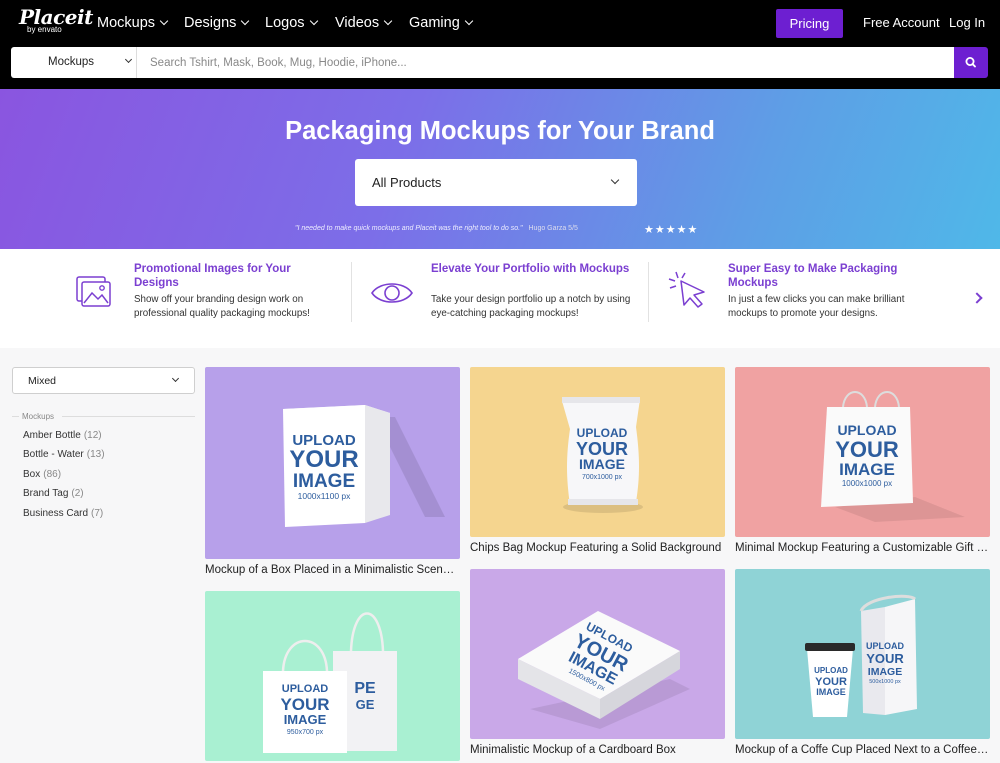 The width and height of the screenshot is (1000, 763). What do you see at coordinates (831, 692) in the screenshot?
I see `svg-text: IMAGE` at bounding box center [831, 692].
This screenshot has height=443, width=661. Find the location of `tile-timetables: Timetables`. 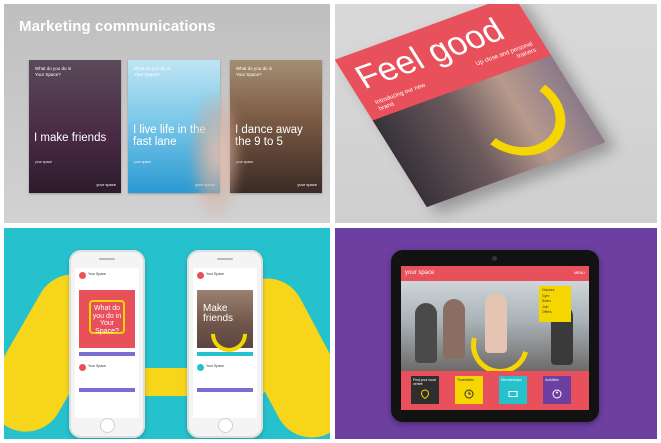

tile-timetables: Timetables is located at coordinates (469, 390).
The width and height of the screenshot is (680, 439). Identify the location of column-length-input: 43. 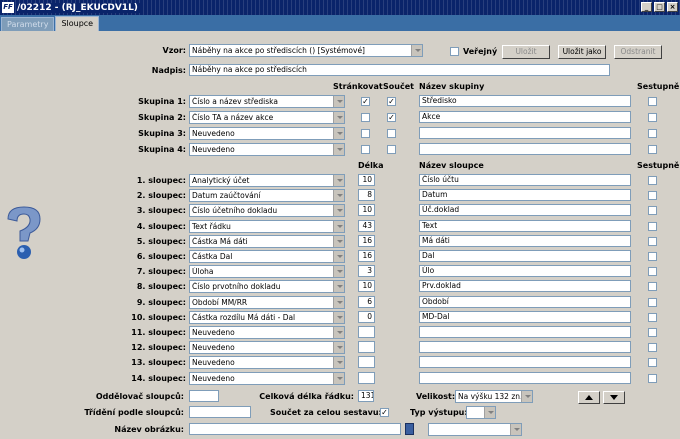
(366, 226).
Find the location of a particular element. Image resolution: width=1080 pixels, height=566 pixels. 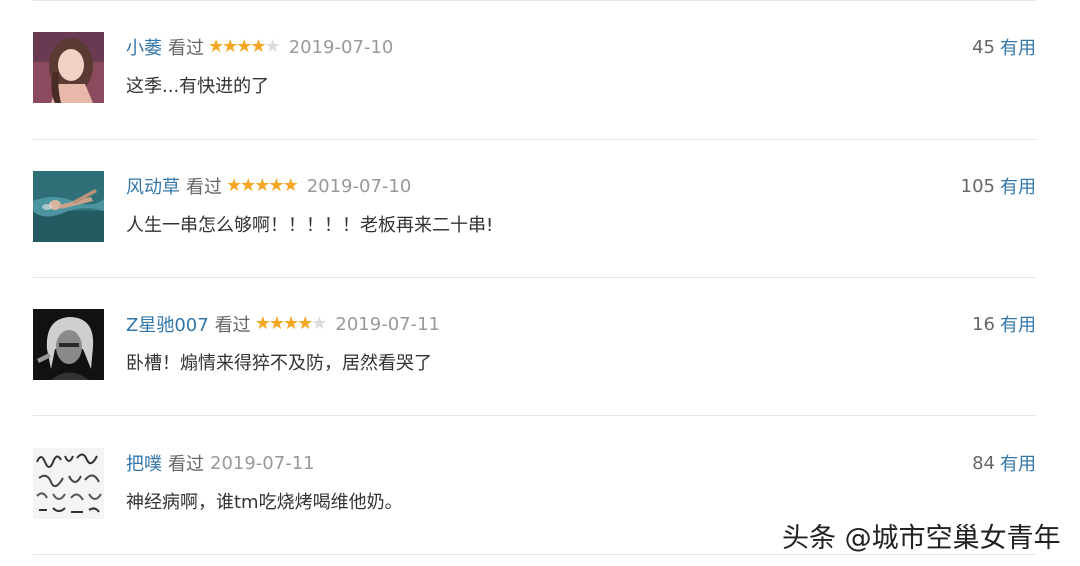

comment-meta: 小萎 看过 ★ ★ ★ ★ ★ 2019-07-10 is located at coordinates (260, 47).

------------------------------------------------------------------------

-- About this task --
Rewrite every line of the listing above, replacing "location" with "position" wherever it appears and changing nothing else. Omit the pictures.

-- Result below --
 The width and height of the screenshot is (1000, 763). What do you see at coordinates (831, 692) in the screenshot?
I see `svg-text: IMAGE` at bounding box center [831, 692].
This screenshot has height=443, width=661. Find the position of `tile-timetables: Timetables`. 

tile-timetables: Timetables is located at coordinates (469, 390).
The width and height of the screenshot is (680, 439). Identify the position of column-length-input: 43. 
(366, 226).
Find the position of a particular element. Image resolution: width=1080 pixels, height=566 pixels. 

comment-meta: 小萎 看过 ★ ★ ★ ★ ★ 2019-07-10 is located at coordinates (260, 47).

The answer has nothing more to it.